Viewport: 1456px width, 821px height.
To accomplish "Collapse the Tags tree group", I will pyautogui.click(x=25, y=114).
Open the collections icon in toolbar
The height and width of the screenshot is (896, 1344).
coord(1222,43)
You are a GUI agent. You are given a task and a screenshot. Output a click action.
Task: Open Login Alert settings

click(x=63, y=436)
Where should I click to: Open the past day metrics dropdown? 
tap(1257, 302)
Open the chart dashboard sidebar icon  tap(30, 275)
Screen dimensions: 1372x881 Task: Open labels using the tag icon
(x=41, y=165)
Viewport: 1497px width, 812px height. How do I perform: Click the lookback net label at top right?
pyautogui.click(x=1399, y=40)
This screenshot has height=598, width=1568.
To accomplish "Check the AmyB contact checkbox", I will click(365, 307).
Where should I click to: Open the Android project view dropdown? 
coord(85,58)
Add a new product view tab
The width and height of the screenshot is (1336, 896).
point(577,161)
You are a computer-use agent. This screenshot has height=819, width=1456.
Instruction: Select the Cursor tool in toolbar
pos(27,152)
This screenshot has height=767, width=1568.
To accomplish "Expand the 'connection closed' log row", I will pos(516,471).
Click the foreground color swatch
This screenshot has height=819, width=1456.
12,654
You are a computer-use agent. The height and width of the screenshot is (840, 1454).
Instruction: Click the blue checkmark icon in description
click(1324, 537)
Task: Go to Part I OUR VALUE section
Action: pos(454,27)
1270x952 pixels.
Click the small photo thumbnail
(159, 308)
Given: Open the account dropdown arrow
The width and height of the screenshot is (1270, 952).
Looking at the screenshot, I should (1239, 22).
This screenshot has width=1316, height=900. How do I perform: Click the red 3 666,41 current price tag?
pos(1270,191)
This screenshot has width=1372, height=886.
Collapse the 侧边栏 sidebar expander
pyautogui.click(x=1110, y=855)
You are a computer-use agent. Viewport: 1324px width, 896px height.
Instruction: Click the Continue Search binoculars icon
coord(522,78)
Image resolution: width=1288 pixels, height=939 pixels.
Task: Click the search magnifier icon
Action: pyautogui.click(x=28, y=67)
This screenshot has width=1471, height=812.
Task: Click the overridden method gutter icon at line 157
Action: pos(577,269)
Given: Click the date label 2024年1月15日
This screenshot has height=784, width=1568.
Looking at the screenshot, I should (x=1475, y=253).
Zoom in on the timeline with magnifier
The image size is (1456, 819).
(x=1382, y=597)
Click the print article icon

-- EXERCISE AIM --
Returned text must match every record word for word.

-- ANSWER BOX --
Viewport: 1456px width, 821px height.
To accomplish "Collapse the Tags tree group", I will pyautogui.click(x=25, y=114).
Open the collections icon in toolbar
The height and width of the screenshot is (896, 1344).
coord(1222,43)
You are a GUI agent. You are given a task and a screenshot. Output a click action.
Task: Open Login Alert settings

click(x=63, y=436)
Where should I click to: Open the past day metrics dropdown? 
tap(1257, 302)
Open the chart dashboard sidebar icon  tap(30, 275)
Screen dimensions: 1372x881 Task: Open labels using the tag icon
(x=41, y=165)
Viewport: 1497px width, 812px height. How do I perform: Click the lookback net label at top right?
pyautogui.click(x=1399, y=40)
This screenshot has height=598, width=1568.
To accomplish "Check the AmyB contact checkbox", I will click(365, 307).
Where should I click to: Open the Android project view dropdown? 
coord(85,58)
Add a new product view tab
The width and height of the screenshot is (1336, 896).
point(577,161)
You are a computer-use agent. This screenshot has height=819, width=1456.
Instruction: Select the Cursor tool in toolbar
pos(27,152)
This screenshot has height=767, width=1568.
To accomplish "Expand the 'connection closed' log row", I will pos(516,471).
Click the foreground color swatch
This screenshot has height=819, width=1456.
12,654
You are a computer-use agent. The height and width of the screenshot is (840, 1454).
Instruction: Click the blue checkmark icon in description
click(1324, 537)
Task: Go to Part I OUR VALUE section
Action: pos(454,27)
1270x952 pixels.
Click the small photo thumbnail
(159, 308)
Given: Open the account dropdown arrow
The width and height of the screenshot is (1270, 952).
Looking at the screenshot, I should (1239, 22).
This screenshot has width=1316, height=900. How do I perform: Click the red 3 666,41 current price tag?
pos(1270,191)
This screenshot has width=1372, height=886.
Collapse the 侧边栏 sidebar expander
pyautogui.click(x=1110, y=855)
You are a computer-use agent. Viewport: 1324px width, 896px height.
Instruction: Click the Continue Search binoculars icon
coord(522,78)
Image resolution: width=1288 pixels, height=939 pixels.
Task: Click the search magnifier icon
Action: pyautogui.click(x=28, y=67)
This screenshot has width=1471, height=812.
Task: Click the overridden method gutter icon at line 157
Action: pos(577,269)
Given: Click the date label 2024年1月15日
This screenshot has height=784, width=1568.
Looking at the screenshot, I should (x=1475, y=253).
Zoom in on the timeline with magnifier
The image size is (1456, 819).
(x=1382, y=597)
Click the print article icon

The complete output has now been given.